Data supplied Block Start
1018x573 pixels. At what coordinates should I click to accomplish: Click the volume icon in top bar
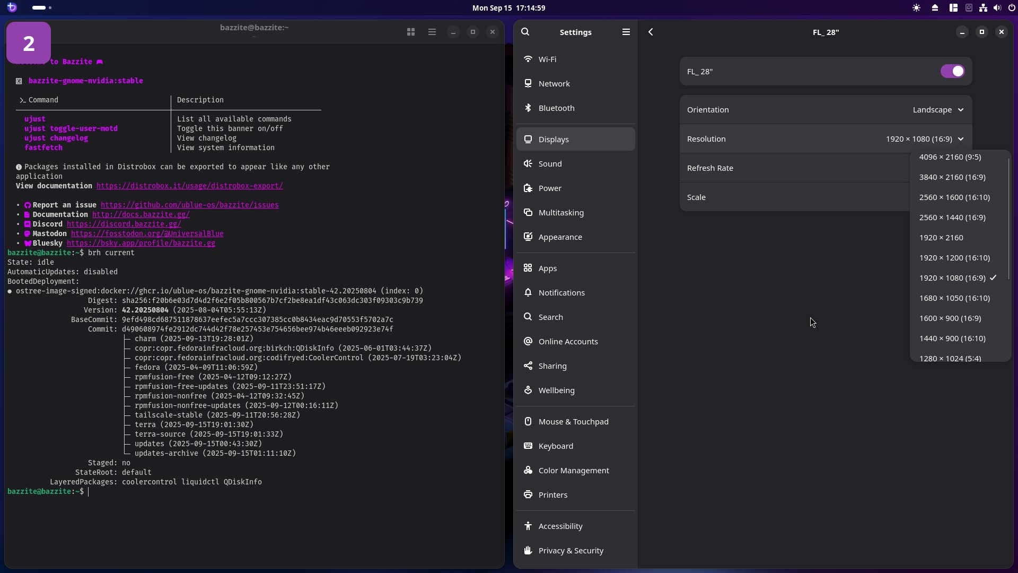click(x=997, y=8)
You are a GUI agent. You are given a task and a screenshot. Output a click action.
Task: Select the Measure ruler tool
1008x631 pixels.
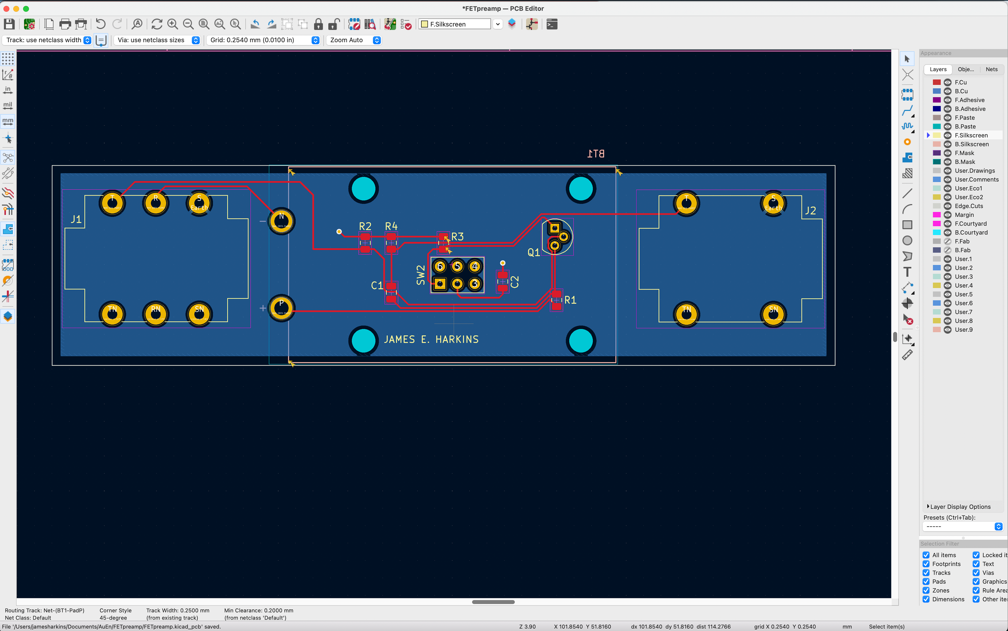907,355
Data supplied Block End
**Directions for this task**
Extract precisely the lines beginning at the line containing "Task: Select the Measure ruler tool" and ending at the last line of the entries above, exactly as written and with no pictures.

**Response**
Task: Select the Measure ruler tool
1008x631 pixels.
907,355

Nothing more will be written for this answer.